TryOnDiffusion: The Most Powerful Model For Generating Fitting Images

Image Generation 30/09/2024

3 main points
✔️ Virtual try-on is the generation of an image of a person wearing a garment based on an image of the person and the garment
✔️ Virtual try-on can improve the online shopping experience, but traditional methods are effective only when body poses and shapes do not change much
✔️ TryOnDiffusion achieves state-of-the-art performance by utilizing parallel UNets to accommodate a wide variety of poses and body shapes without distorting the patterns and textures of the garment

TryOnDiffusion: A Tale of Two UNets
written by Luyang Zhu, Dawei Yang, Tyler Zhu, Fitsum Reda, William Chan, Chitwan Saharia, Mohammad Norouzi, Ira Kemelmacher-Shlizerman
(Submitted on 14 Jun 2023)
Comments: Published on arxiv.
Subjects: Computer Vision and Pattern Recognition (cs.CV)

code：

The images used in this article are from the paper, the introductory slides, or were created based on them.

Introduction

Virtual try-on is based on an image of a person and an image of a garment, with the goal of visualizing how the garment would look on the person. Virtual try-on can enhance the online shopping experience, but most traditional try-on methods work well only when changes in body pose and shape are small. The main challenge is to deform the garment non-rigidly to fit the target body shape without distorting the garment's patterns or textures.

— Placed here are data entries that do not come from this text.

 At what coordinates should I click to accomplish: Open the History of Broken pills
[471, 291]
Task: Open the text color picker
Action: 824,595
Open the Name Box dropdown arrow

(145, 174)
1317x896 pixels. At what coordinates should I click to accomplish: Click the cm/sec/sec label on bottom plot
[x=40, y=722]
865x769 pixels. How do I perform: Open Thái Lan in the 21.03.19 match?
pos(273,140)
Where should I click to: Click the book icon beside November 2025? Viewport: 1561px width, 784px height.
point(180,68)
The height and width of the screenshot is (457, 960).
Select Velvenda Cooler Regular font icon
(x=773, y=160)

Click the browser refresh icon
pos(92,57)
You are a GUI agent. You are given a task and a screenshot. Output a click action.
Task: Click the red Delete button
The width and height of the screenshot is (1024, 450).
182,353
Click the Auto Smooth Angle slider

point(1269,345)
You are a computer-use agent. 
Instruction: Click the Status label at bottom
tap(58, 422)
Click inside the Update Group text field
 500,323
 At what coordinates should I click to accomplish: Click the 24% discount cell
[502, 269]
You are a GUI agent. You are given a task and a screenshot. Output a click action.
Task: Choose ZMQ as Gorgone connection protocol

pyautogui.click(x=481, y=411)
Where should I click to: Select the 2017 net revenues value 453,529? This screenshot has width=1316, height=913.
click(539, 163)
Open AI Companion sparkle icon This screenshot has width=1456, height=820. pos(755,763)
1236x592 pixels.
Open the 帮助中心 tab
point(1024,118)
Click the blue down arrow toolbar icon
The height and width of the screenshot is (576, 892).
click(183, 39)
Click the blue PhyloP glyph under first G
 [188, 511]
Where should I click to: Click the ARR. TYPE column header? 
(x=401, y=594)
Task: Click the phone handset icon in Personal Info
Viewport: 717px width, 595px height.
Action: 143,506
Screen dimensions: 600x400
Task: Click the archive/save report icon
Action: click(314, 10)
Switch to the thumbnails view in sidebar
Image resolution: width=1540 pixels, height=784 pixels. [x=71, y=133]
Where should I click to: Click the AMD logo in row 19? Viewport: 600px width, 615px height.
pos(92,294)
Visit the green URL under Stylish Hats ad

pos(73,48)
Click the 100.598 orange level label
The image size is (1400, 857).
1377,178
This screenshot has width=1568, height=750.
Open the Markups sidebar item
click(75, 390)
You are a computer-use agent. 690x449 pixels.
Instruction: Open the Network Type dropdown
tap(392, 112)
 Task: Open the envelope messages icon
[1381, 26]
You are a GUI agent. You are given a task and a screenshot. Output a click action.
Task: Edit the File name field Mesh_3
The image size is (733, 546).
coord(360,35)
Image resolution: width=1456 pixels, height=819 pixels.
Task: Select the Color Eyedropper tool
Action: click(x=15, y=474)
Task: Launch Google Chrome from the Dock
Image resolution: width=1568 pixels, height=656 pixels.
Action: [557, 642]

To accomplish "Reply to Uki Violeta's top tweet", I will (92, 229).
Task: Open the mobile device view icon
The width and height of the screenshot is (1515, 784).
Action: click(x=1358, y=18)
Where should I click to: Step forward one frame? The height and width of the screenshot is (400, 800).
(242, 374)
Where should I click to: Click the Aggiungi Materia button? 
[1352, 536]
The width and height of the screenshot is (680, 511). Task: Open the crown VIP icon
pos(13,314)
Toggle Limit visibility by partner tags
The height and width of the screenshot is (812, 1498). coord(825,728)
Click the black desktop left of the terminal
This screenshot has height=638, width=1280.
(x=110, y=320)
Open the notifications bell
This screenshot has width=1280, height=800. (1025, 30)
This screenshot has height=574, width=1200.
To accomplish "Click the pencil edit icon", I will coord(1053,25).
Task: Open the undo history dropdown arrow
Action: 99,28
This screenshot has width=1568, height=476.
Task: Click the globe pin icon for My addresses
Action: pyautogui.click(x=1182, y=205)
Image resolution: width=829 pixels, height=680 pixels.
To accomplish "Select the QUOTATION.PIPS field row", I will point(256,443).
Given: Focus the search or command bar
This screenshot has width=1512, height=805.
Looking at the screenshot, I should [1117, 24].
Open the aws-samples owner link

This article introduces TryOnDiffusion, which handles large obstructions, pose changes, and body shape changes while preserving clothing details at a resolution of $1024×1024$. The method uses as input two images, one of the target person and one of a garment worn by another person, and produces as output an image of the target person wearing that garment.

To produce high-quality images at high resolutions of $1024×1024$, TryOnDiffusion employs a cascaded diffusion model. Specifically, it first uses Parallel-UNet (Parallel-UNet) based diffusion at resolutions of $128×128$ and $256×256$. The $256×256$ result is then input to the super-resolution diffusion model to produce the final $1024×1024$ image.

TryOnDiffusion was found to be significantly superior, both quantitatively and qualitatively, compared to other state-of-the-art methods. In particular, in human evaluation experiments, TryOnDiffusion was rated the best compared to the three most recent state-of-the-art techniques, 92.72% of the time.

Proposed Method

Input Preprocessing

Theinput for the entire modelconsists of four components,except for the person and clothing images,whichhave a total of six components,as shown in the upper left portion of Figure 1. First, the key points of the 2D pose are predicted by the learned model for both the person and garment images. Next, the garment images are segmented into garment-only images. For the person image, we generate a clothing-independent RGB image that preserves the person's features while removing the original clothing.

Trial Wear Cascade Diffusion Model

The cascade diffusion model of the proposed method consists of one basic diffusion model and two super-resolution (SR) diffusion models, as shown in the upper part of Figure 1. The basic diffusion model is parameterized as a $128×128$ Parallel-UNet (bottom part of Figure 1). This model generates the fitting image from the inputs described above.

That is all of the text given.